Gout is a painful condition that affects millions of people every year caused by the extreme saturation of uric acid in the body. It begins with a little known condition called hyperuricemia. Hyperuricemia is an asymptomatic (no visible symptoms) state that is associated with a bigger chance of developing painful gout in a few years. It is NOT gout and in rare cases, gout can develop without passing through the hyperurecemic stage.
In hyperuricemia, there are no dramatic symptoms to be felt yet, but the crystals in the uric acid that cause gout are already coming together. At this stage, your uric acid levels are quite high and they start to deposit themselves in your joint tissues, usually in the toe of the foot, or anywhere in the general foot area. Your doctor may ask you do take necessary steps to stop uric acid from precipitating out of blood and crystallizing in your joints or kidneys. Gout and hyperuricemia pain are compounded by obesity, dramatic weight gain, alcohol intake (especially beer), high blood pressure, irregular kidney function and some drugs. Attacks are also brought about by dehydration, some injuries, high fevers, or surgery.
In the most cases of hyperuricemia, the kidneys under excrete uric acid. On the other hand, some 10% of people with hyperuricemia overproduce uric acid. For some of them, their hyperuricemia is brought about by blood and bone marrow disease or genetic enzyme abnormalities. Sometime, elevated uric acid is genetic Some are hyperurecemic because of obesity, but for most patients, its exact cause is yet to be determined.

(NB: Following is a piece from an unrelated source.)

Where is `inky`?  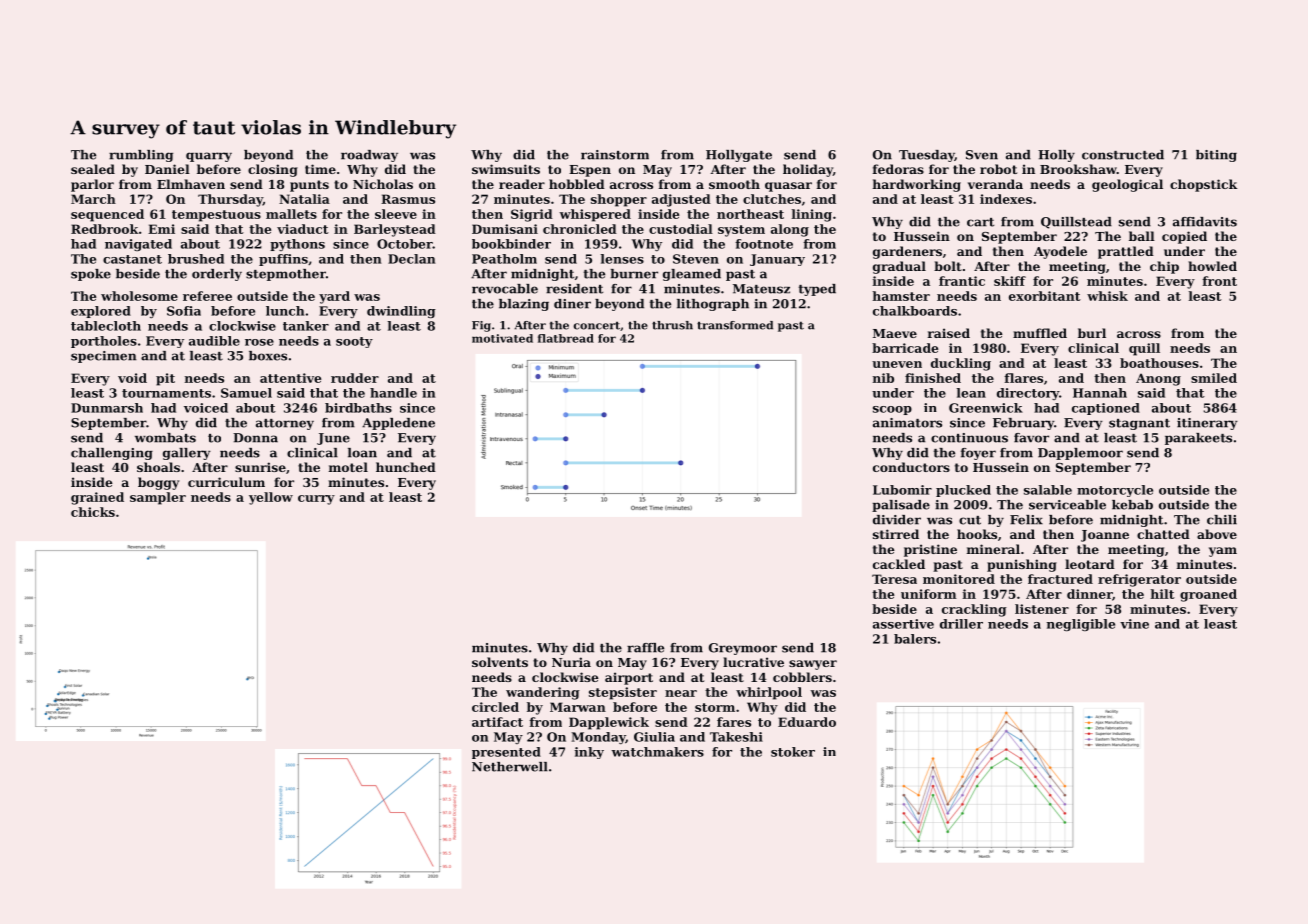
inky is located at coordinates (589, 753).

Many patients with hyperuricemia do not require medication. They may get "mini" gout attacks in their feet, but the pain is not so debilitating. An attack is usually felt as a severe joint pain at night, often after drinking alcohol or eating high-purine food (like red meat). The pain is usually felt in the big toe, but others may feel it in the heel. Sometimes, it is felt in the hands and wrists. Usually, the pain goes away with diet changes and some medication, but might return in a year. In the period between these attacks, they have to avoid foods high in purines and strive to reach a healthy weight. It is also imperative that they stop drinking beer altogether and reduce any stress.
A number of effective anti-hyperurecemic agents are available, but not usually advisable if the attacks are still negligible. Allopurinol is used to inhibit uric acid production and is useful for patients who are diagnosed with kidney disorders. The decision to use anti-hyperurecemic drugs is usually not done if hyperuricemia is mild. Sometimes the doctor waits until the patient has had two attacks. Even so, one must keep in mind that anti-hyperurecemic therapy is for life and may be difficult to stick to.
There is hope, however. Only a few (one in four) people with hyperuricemia go on to develop full blown gout because early awareness helps them alter the disease's course with proper diet and/or medication. But if you notice an increased frequency and duration of hyperuricemia, gout may be inevitable. See your doctor regularly so both of you can work out an approach that is beneficial for you in the long run.